##### DATA EXTRACTS #####

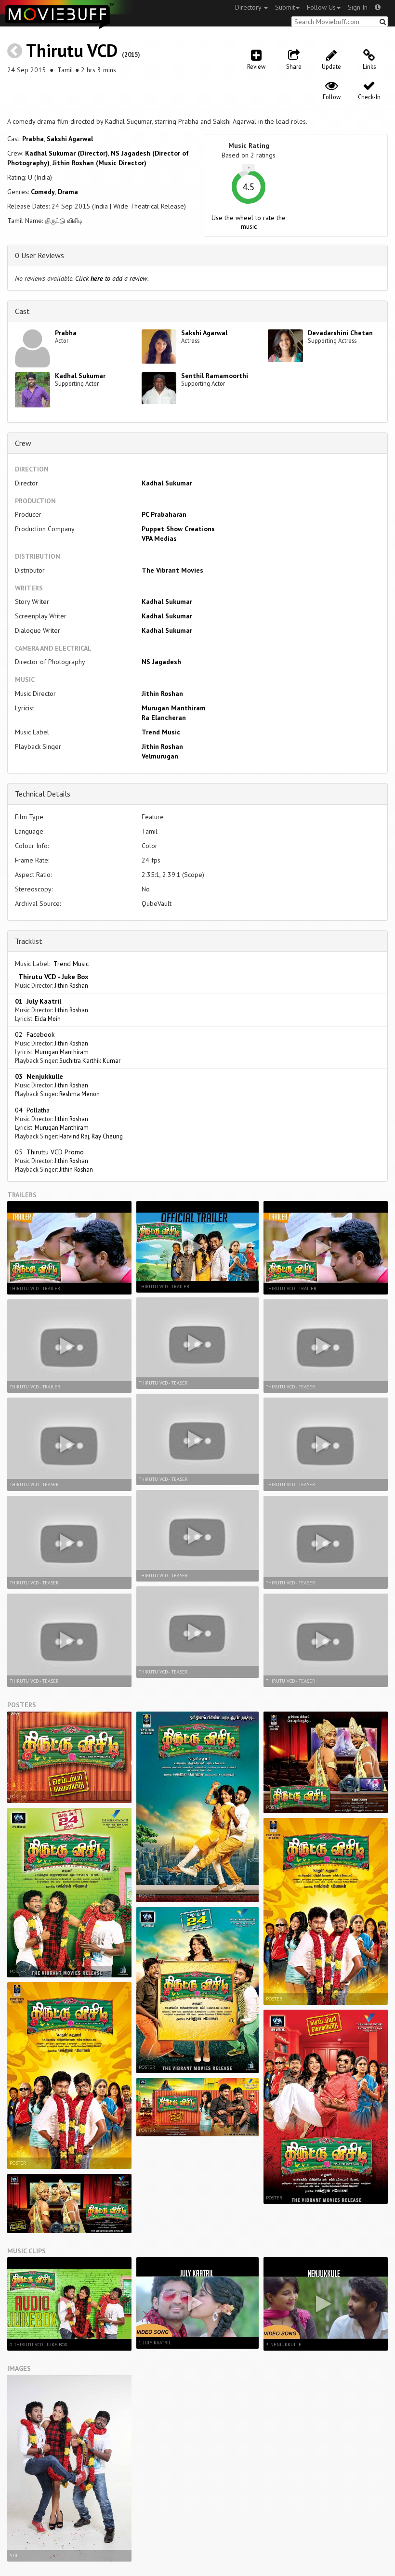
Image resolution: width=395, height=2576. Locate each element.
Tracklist (28, 941)
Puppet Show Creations (178, 528)
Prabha (33, 138)
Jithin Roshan (162, 693)
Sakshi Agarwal (70, 138)
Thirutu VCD (72, 50)
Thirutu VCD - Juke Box (51, 976)
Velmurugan (160, 756)
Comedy (43, 191)
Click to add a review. (112, 278)
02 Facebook (34, 1034)
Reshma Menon (79, 1094)
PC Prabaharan (164, 514)
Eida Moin (48, 1018)
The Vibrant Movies (172, 570)
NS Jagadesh (161, 661)
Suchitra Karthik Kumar (89, 1060)
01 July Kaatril (38, 1001)
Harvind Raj (74, 1136)
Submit (285, 7)
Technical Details (42, 793)
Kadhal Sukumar (80, 375)
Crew (23, 443)
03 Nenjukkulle (39, 1076)
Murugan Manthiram (174, 708)
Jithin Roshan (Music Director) (99, 162)
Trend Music (161, 732)
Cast (22, 311)
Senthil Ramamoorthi (214, 375)
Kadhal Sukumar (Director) (66, 153)
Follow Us (321, 7)
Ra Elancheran (164, 717)
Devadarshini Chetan (340, 332)
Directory (249, 7)
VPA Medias (159, 538)
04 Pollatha (32, 1110)
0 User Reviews (39, 255)
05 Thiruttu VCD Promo (49, 1152)
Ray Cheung (107, 1136)
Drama (68, 191)
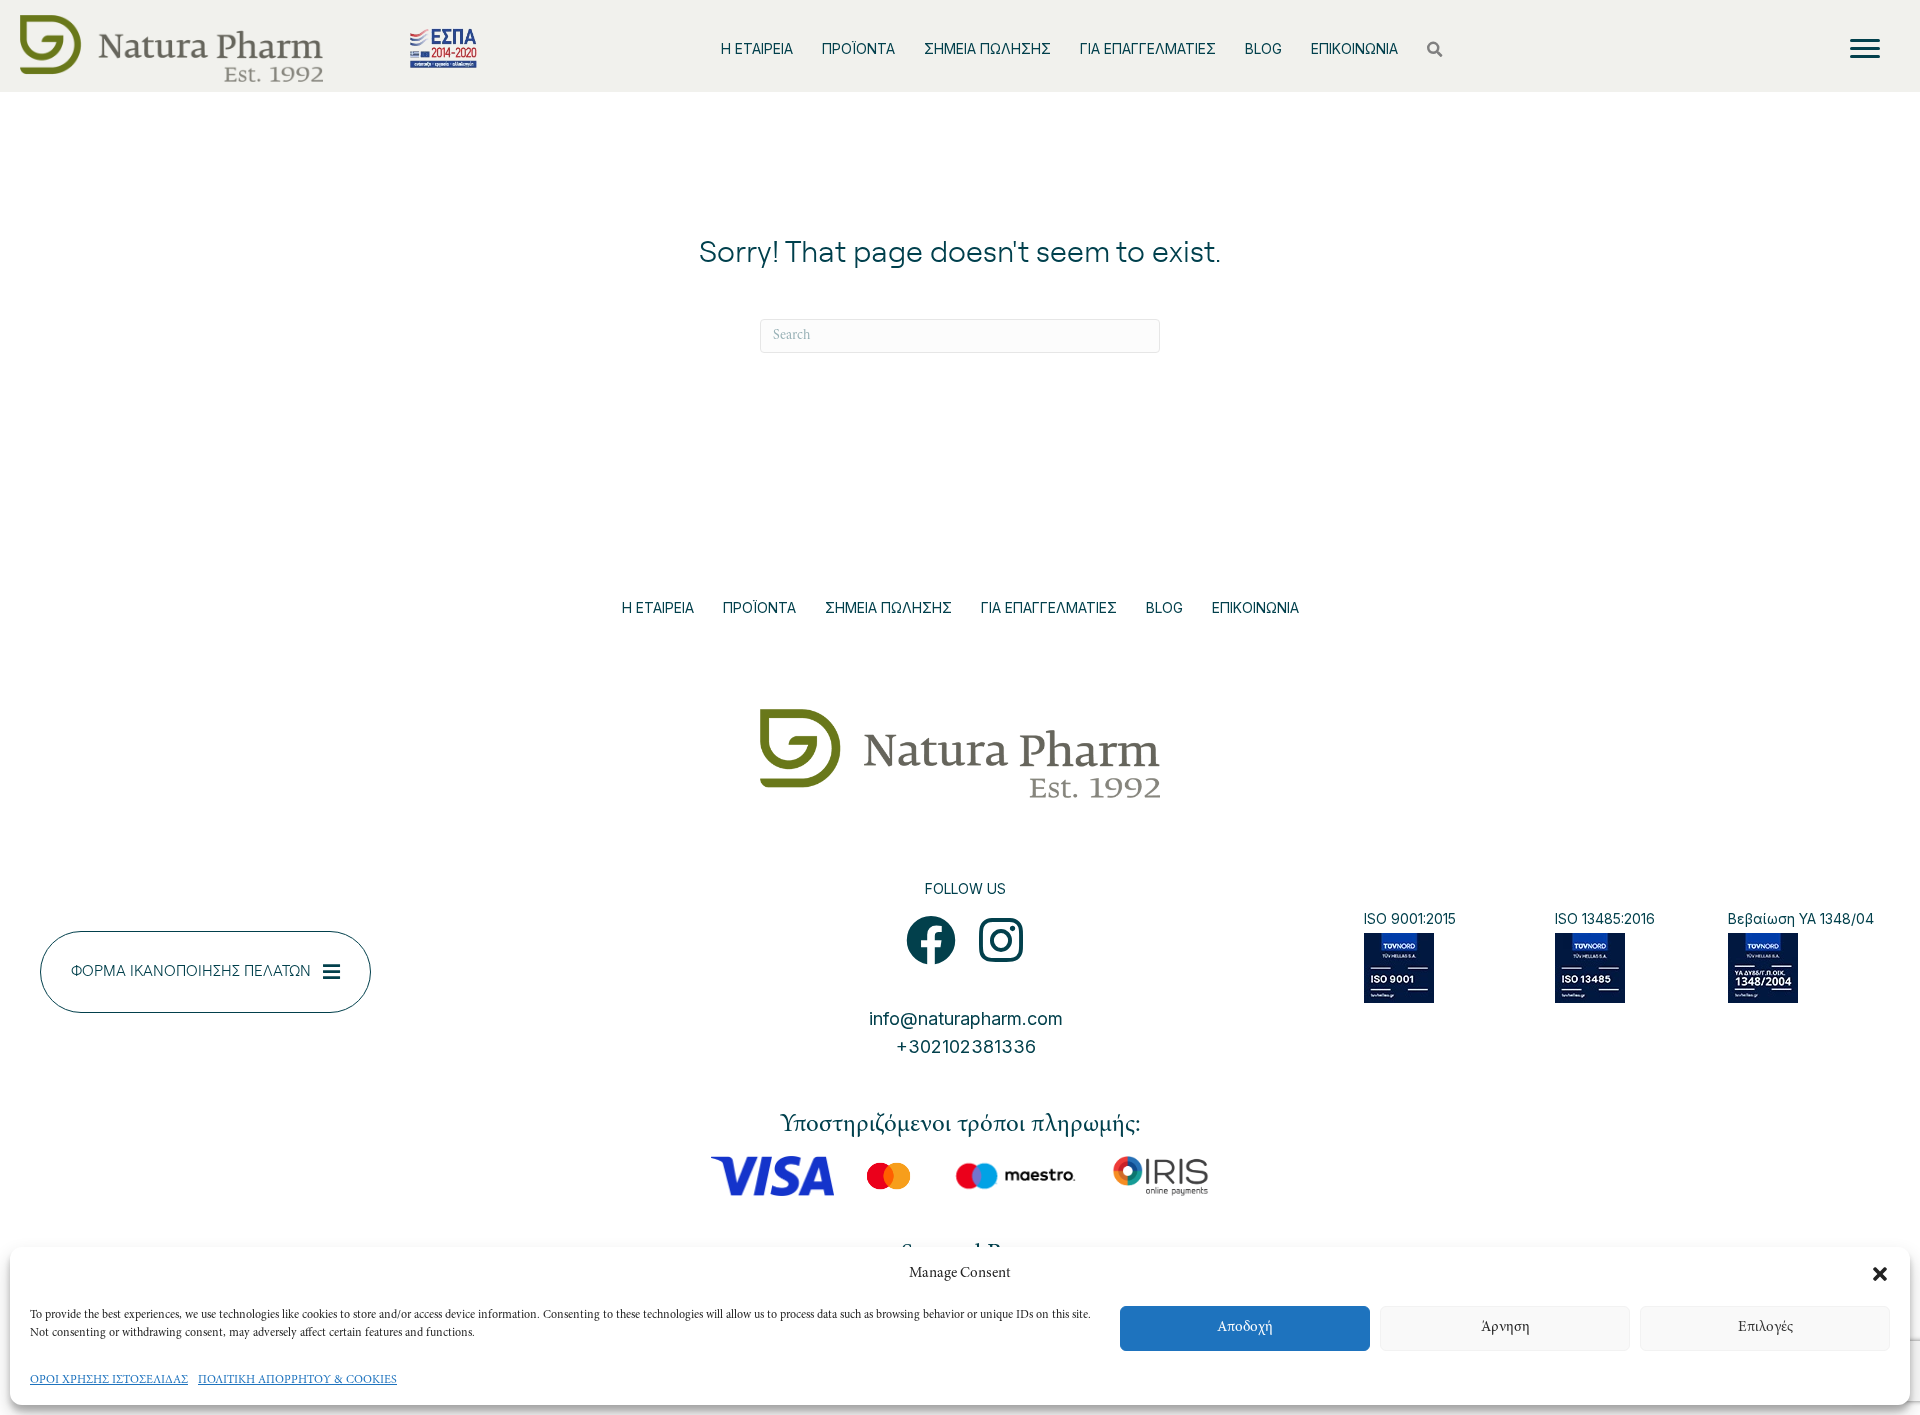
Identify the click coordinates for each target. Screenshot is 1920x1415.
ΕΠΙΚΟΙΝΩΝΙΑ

#####

#### [PROBLEM TO SOLVE]
Return each line from the material above exactly, but not the pictures.

#### [TASK RESPONSE]
Image resolution: width=395, height=2576. Locate each element.
Tracklist (28, 941)
Puppet Show Creations (178, 528)
Prabha (33, 138)
Jithin Roshan (162, 693)
Sakshi Agarwal (70, 138)
Thirutu VCD (72, 50)
Thirutu VCD - Juke Box (51, 976)
Velmurugan (160, 756)
Comedy (43, 191)
Click to add a review. (112, 278)
02 Facebook (34, 1034)
Reshma Menon (79, 1094)
PC Prabaharan (164, 514)
Eida Moin (48, 1018)
The Vibrant Movies (172, 570)
NS Jagadesh (161, 661)
Suchitra Karthik Kumar (89, 1060)
01 July Kaatril (38, 1001)
Harvind Raj (74, 1136)
Submit (285, 7)
Technical Details (42, 793)
Kadhal Sukumar (80, 375)
Crew (23, 443)
03 Nenjukkulle (39, 1076)
Murugan Manthiram (174, 708)
Jithin Roshan (Music Director) (99, 162)
Trend Music (161, 732)
Cast (22, 311)
Senthil Ramamoorthi (214, 375)
Kadhal Sukumar (Director) (66, 153)
Follow Us (321, 7)
Ra Elancheran (164, 717)
Devadarshini Chetan (340, 332)
Directory (249, 7)
VPA Medias (159, 538)
04 Pollatha (32, 1110)
0 User Reviews (39, 255)
05 Thiruttu VCD Promo (49, 1152)
Ray Cheung (107, 1136)
Drama (68, 191)
Identify the click coordinates for each target. Screenshot is 1920x1415.
ΕΠΙΚΟΙΝΩΝΙΑ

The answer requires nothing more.